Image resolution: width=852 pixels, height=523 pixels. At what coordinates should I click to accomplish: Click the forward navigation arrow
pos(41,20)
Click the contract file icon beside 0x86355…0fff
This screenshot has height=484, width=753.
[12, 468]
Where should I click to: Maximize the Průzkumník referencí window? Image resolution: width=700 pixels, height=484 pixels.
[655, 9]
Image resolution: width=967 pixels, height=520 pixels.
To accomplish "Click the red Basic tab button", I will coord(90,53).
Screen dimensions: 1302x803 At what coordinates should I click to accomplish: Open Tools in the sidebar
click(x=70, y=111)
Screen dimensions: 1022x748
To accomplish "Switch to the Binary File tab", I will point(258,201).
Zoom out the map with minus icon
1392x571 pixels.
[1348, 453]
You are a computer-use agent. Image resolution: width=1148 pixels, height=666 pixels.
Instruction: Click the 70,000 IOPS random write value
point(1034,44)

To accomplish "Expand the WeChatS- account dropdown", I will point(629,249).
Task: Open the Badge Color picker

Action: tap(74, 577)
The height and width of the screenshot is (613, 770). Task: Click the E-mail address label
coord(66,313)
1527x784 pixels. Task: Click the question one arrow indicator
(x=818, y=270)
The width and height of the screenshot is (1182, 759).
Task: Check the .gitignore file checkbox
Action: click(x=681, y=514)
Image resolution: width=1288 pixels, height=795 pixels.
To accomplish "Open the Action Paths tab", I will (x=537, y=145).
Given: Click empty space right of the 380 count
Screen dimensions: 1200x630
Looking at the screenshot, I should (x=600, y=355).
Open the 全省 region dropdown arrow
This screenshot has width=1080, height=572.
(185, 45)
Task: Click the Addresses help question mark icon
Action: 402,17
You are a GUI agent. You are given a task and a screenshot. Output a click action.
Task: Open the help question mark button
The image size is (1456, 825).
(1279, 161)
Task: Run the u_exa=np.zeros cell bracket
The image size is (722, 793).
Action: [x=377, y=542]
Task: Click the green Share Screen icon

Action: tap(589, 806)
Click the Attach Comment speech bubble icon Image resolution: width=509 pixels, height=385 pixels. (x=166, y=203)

Your goal:
Repeat the line that contains "This screenshot has width=1080, height=572.", then every line after it until the records end, with nothing added.

Answer for the task:
This screenshot has width=1080, height=572.
(185, 45)
Task: Click the Addresses help question mark icon
Action: 402,17
You are a GUI agent. You are given a task and a screenshot. Output a click action.
Task: Open the help question mark button
The image size is (1456, 825).
(1279, 161)
Task: Run the u_exa=np.zeros cell bracket
The image size is (722, 793).
Action: [x=377, y=542]
Task: Click the green Share Screen icon

Action: tap(589, 806)
Click the Attach Comment speech bubble icon Image resolution: width=509 pixels, height=385 pixels. (x=166, y=203)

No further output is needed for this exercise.